## Requirement:
For the records shown below, return an exact copy that excludes the pictures.
(Data begins)
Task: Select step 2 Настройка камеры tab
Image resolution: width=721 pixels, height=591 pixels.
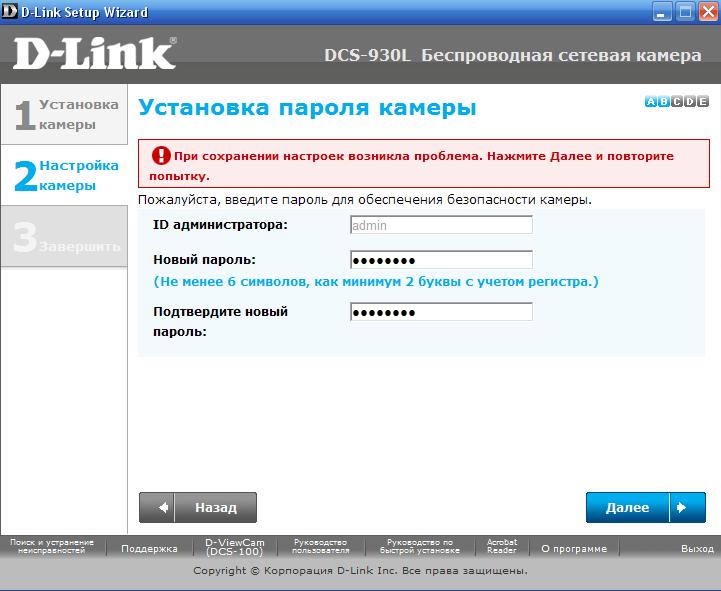Action: (65, 175)
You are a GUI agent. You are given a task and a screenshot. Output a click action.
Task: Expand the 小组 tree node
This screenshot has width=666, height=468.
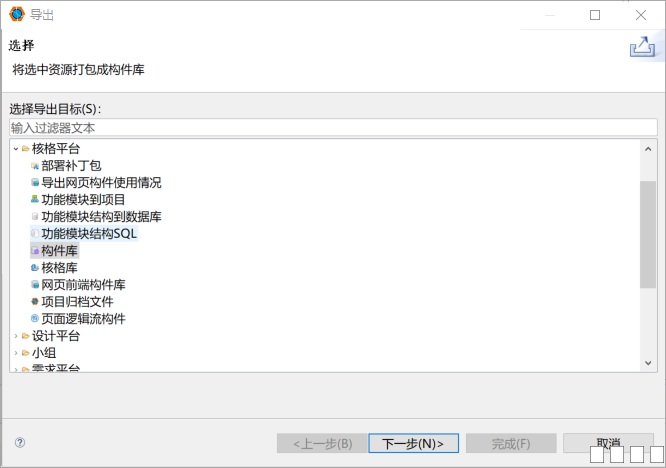click(15, 353)
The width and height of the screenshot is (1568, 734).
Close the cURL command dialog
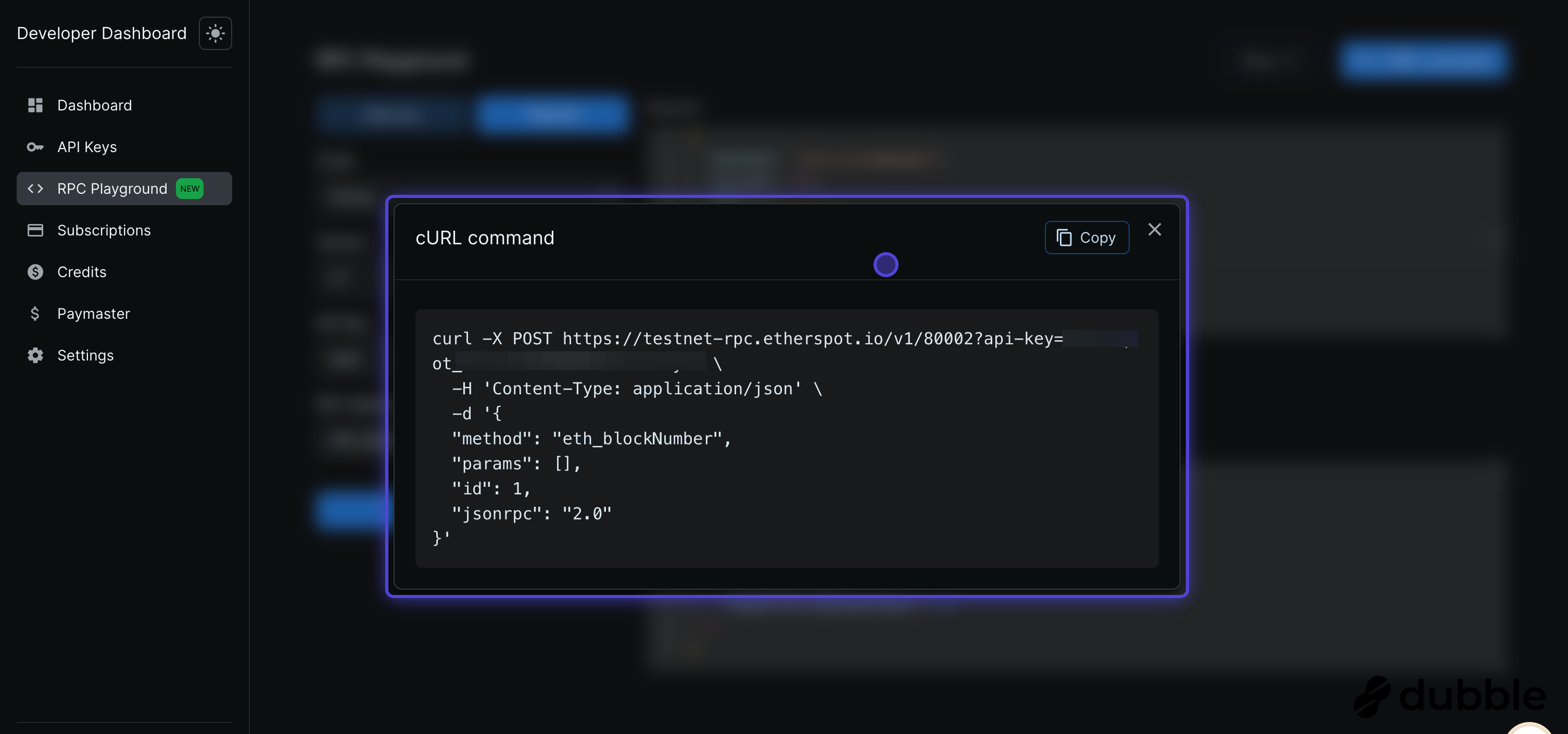[1154, 230]
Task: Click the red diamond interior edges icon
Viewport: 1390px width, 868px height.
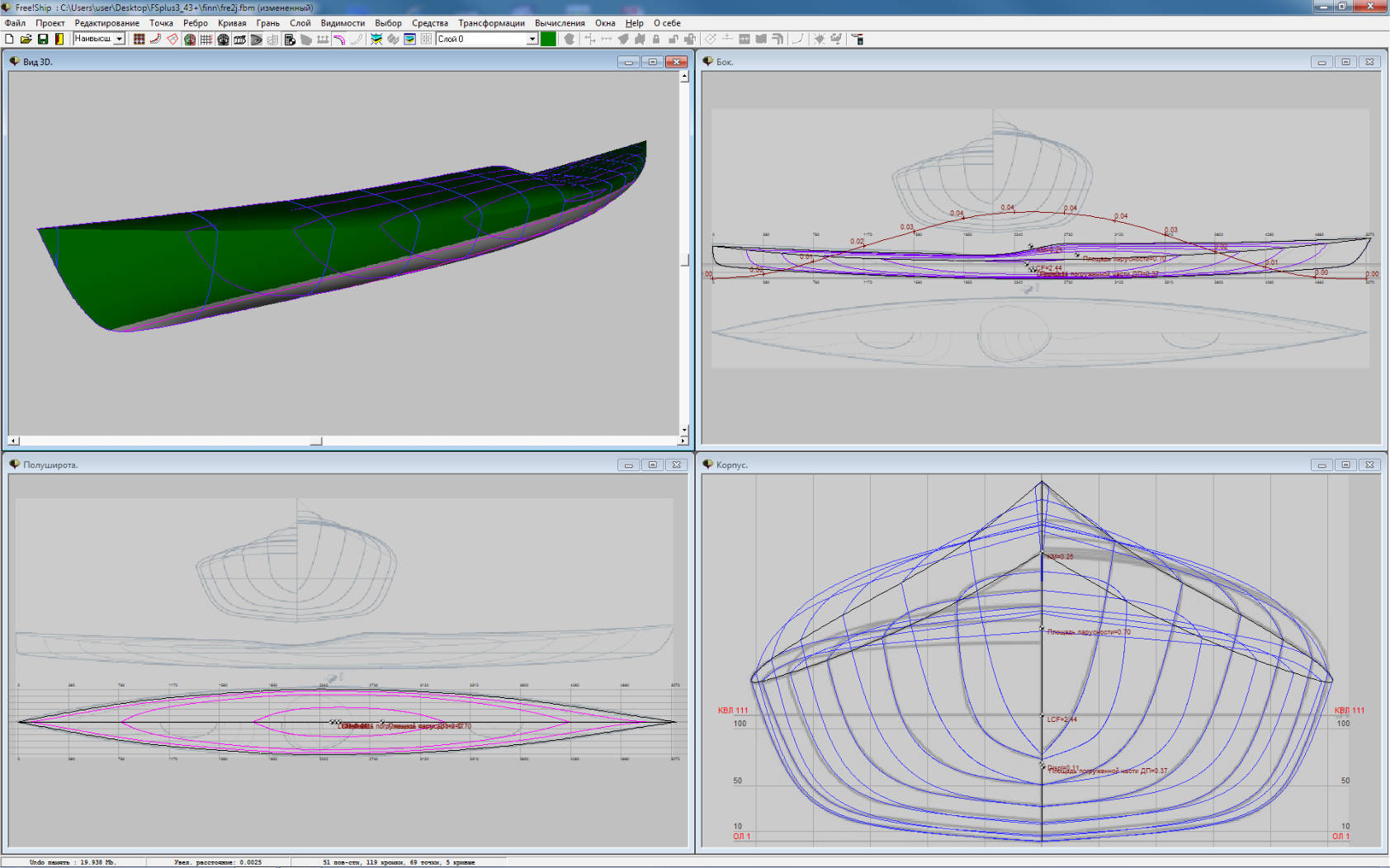Action: pyautogui.click(x=173, y=39)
(Data ends)
## Solution for this problem:
Task: Select step 2 Настройка камеры tab
Image resolution: width=721 pixels, height=591 pixels.
Action: (65, 175)
You are a GUI agent. You are given a task and a screenshot. Output a click action.
Task: Expand the 小组 tree node
This screenshot has width=666, height=468.
click(15, 353)
The width and height of the screenshot is (1568, 734).
Close the cURL command dialog
[1154, 230]
Task: Click the red diamond interior edges icon
Viewport: 1390px width, 868px height.
Action: pyautogui.click(x=173, y=39)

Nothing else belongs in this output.